HTTPS (HTTP over SSL or HTTP Secure) adds encryption to the HTTP protocol to protect user page requests as well as the pages that are returned by the Web server from eavesdropping. SSL and its successor, TLS, are the protocols that enable HTTPS via public key cryptography to authenticate clients and servers on the Web.
Hansen and Sokol explained that exploitation first requires a man-in-the-middle attack. Once sitting in the middle of a browser session, an attacker can then exploit most of these issues to redirect sessions to steal credentials or remotely force code execution.
The two researchers, however, did emphasize that these aren't "game-over" types of attacks.
"There are much easier attacks out there," Hansen said. "You still have to [execute a] man-in-the-middle and you have to be a very determined attacker...No, this is not the worst thing ever. But there are situations for ecommerce where this can be devastating."
Hansen, in fact, said that he suspects there could be hundreds of similar security issues with browser security and SSL/TLS still to be uncovered; he said that time constraints prior to preparation of their Black Hat talk prevented them from further research.

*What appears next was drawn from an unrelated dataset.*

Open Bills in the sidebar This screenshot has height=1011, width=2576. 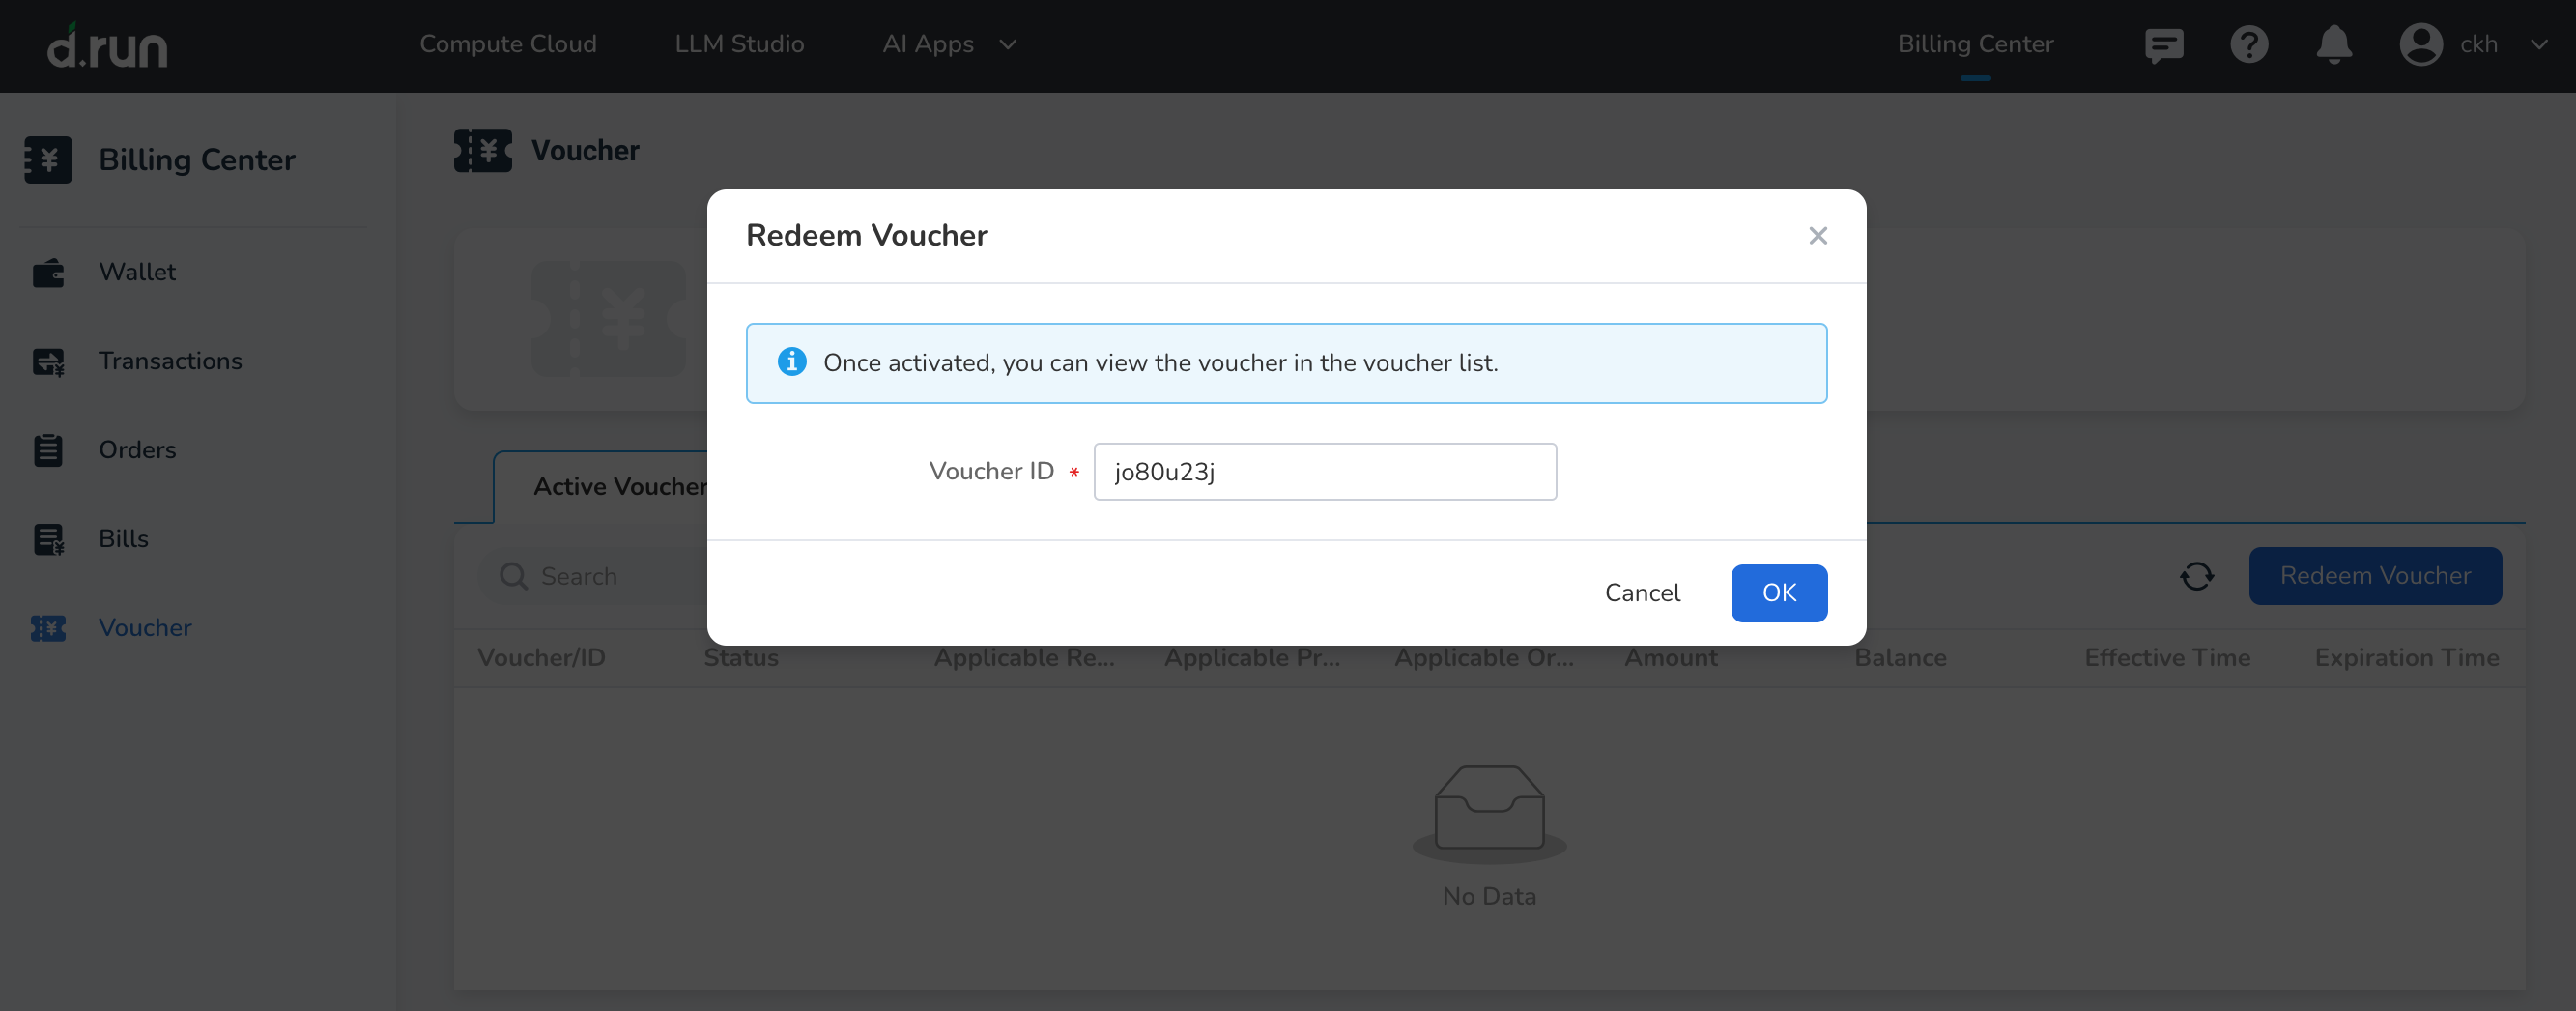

Man-in-the-middle attacks are nothing new. Attackers can manage to interject themselves at several junctures in a browser session for a variety of reasons. Some attackers have been able to forge or steal SSL certificates using a variety of methods, including MD5 collisions. Also, because SSL makes DNS and HTTP requests in plain text before a session reaches an encrypted portion of an authentication negotiation, attackers can exploit any of those stops to hijack a session. Attackers have also been successful using MitM attacks to strip out HTTPS links and redirecting users to a malicious HTTP site.
For any attacker, duplicating Hansen's and Sokol's work would require patience and resources. The duo explained two attacks of particularly high criticality that could occur on the heels of a man-in-the-middle attack.
The first is a take on cookie poisoning where an attacker exploits a situation where a browser does not change cookies between a user's sessions, and instead just marks the same cookie over and over as valid. If an attacker could hijack the cookie from the website in advance and then set that one in a visitor's browser, when the user authenticates to a HTTPS site, the attacker would see the credentials and could then log on as the user.
Hansen and Sokol also explained attacks against SSL Web browser sessions where they were able to watch and chart the amount of time users were spending on particular pages within a website. These could indicate stops where data is being processed, Hansen said. They added that, at that point, they could employ a technique on the webpage that would force the user to log out and reauthenticate, giving the attacker the user's credentials.
"There needs to be changes to SSL, like adding extra padding and jitter," Hansen said, explaining that by adding the coding equivalent of jibberish to a request, it would take an attacker longer to carry out an exploit and perhaps frustrate the hacker enough to move on. "There has to be proper tab isolation and sandboxing to be able to fix this class of exploits."
"Security experts might be able to avoid these situations, but normal consumers have to live with it," he added. "We're really stuck with what we've got. I'm not sure there's a simple way to fix this."